At the Application Layer, environments and rules of engagement refer to the policies, procedures, and rules that govern the use and operation of an application or system. This can include policies for access control, data handling, and incident response.
Tools and Techniques of Penetration testing
The “Tools and Techniques of Penetration Testing” would primarily fall under the “Application Layer” (Layer 7) and the “Transport Layer” (Layer 4) of the OSI model.
At the Application Layer, penetration testing tools and techniques are used to identify and exploit vulnerabilities in software applications and protocols. This can include the use of automated scanning tools, manual code reviews, and fuzzing techniques to identify weaknesses in application logic, input validation, and access control mechanisms.
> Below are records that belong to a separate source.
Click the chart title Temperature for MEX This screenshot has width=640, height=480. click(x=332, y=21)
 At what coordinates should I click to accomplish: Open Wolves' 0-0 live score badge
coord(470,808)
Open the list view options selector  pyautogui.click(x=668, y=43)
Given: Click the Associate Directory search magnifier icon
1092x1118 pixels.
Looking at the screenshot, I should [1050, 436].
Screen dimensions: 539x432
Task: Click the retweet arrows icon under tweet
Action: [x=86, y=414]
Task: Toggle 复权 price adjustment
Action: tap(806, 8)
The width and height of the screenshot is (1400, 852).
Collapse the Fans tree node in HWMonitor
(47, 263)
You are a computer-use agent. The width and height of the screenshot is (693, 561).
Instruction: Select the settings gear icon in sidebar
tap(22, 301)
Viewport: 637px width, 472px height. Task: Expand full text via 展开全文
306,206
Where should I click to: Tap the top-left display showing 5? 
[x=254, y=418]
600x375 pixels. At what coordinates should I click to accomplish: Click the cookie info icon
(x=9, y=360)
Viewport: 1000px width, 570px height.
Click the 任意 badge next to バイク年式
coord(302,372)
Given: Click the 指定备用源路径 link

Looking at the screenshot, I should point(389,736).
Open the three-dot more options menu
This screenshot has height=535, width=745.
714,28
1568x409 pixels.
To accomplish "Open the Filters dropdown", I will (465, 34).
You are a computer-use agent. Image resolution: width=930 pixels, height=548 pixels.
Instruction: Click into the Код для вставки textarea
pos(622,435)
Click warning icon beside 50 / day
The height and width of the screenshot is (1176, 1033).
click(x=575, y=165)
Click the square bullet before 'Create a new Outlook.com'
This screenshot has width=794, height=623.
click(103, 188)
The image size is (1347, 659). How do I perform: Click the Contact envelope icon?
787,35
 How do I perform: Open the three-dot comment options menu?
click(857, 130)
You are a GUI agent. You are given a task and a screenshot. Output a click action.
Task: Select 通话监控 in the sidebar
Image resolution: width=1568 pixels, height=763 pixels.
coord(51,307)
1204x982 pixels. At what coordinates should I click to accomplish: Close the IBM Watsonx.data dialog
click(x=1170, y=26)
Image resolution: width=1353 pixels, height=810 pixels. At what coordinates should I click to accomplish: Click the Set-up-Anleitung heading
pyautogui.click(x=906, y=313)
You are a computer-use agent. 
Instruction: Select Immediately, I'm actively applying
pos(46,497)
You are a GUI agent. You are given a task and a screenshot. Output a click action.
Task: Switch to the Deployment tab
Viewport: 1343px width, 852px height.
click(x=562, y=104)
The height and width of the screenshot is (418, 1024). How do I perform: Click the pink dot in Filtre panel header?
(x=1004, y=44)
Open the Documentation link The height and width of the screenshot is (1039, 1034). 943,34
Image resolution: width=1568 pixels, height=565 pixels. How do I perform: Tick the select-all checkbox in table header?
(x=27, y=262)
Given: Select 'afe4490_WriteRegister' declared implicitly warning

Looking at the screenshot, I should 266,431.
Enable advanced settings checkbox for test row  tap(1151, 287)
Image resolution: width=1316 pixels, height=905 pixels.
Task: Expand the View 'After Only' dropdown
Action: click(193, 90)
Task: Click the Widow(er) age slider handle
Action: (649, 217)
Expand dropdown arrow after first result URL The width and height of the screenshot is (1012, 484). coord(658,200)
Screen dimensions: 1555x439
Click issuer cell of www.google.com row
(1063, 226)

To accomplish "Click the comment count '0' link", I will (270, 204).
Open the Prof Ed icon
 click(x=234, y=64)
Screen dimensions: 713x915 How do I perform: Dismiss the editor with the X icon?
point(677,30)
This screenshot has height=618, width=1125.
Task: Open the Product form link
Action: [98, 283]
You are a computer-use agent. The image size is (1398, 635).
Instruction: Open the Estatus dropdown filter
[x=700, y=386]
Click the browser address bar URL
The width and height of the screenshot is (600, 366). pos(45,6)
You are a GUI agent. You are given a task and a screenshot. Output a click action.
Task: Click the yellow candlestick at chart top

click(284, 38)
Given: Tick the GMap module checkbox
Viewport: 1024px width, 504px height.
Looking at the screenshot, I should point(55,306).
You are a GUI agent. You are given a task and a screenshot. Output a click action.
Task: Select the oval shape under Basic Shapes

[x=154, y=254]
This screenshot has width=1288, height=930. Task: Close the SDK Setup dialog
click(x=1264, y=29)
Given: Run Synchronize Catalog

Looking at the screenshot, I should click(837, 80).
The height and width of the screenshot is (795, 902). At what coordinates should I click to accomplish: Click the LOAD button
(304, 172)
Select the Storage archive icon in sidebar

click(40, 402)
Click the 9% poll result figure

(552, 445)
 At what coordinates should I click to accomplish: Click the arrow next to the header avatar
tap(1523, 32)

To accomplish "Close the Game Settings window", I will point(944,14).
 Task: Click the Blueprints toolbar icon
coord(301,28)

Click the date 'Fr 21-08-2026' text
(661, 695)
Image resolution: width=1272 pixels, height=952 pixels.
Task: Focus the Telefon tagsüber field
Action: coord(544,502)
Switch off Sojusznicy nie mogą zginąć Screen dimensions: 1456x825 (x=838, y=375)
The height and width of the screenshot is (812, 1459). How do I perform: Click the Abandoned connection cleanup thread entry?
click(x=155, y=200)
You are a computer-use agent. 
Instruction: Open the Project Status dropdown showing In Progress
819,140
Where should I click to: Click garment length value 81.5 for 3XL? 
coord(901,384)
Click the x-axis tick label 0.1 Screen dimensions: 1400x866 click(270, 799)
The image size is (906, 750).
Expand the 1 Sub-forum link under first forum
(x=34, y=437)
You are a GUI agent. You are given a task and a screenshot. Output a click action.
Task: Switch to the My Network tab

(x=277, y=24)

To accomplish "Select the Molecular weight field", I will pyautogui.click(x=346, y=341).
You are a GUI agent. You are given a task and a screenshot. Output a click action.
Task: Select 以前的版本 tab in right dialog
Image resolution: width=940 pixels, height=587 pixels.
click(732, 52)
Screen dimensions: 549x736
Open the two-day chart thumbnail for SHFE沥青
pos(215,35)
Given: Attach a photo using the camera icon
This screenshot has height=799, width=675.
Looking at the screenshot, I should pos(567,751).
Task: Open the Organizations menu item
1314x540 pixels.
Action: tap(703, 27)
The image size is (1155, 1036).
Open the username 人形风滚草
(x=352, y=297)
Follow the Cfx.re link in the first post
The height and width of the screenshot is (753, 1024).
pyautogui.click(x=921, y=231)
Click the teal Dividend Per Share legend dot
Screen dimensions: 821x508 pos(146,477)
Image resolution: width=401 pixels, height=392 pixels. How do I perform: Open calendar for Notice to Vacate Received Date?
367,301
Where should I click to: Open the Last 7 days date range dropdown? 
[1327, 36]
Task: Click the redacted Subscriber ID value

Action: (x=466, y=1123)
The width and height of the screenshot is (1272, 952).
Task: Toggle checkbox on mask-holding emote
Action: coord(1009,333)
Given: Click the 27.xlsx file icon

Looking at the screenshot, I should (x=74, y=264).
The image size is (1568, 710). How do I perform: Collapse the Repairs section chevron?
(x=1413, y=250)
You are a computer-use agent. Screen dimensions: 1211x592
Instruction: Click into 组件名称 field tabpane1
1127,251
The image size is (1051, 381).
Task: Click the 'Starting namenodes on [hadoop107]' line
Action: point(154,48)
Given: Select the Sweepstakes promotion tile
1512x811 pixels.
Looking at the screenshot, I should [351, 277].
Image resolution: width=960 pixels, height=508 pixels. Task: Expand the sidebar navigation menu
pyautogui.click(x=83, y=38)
At the Transport Layer, penetration testing tools and techniques are used to identify and exploit weaknesses in network protocols and services. This can include the use of tools to perform packet sniffing, protocol analysis, and session hijacking to identify weaknesses in encryption, authentication, and data integrity controls.
However, pen testing is not actually tied to a specific layer of the OSI model, but can involve testing at multiple layers depending on the nature of the systems being tested and the specific goals of the testing.
Final thoughts
I hope this helped you with your cybersecurity studying adventures. There are more articles like this that I have posted if you found this one useful. Otherwise, you can carry on with this exercise on your own with other vocabulary you come across.
Happy studying and thanks for reading!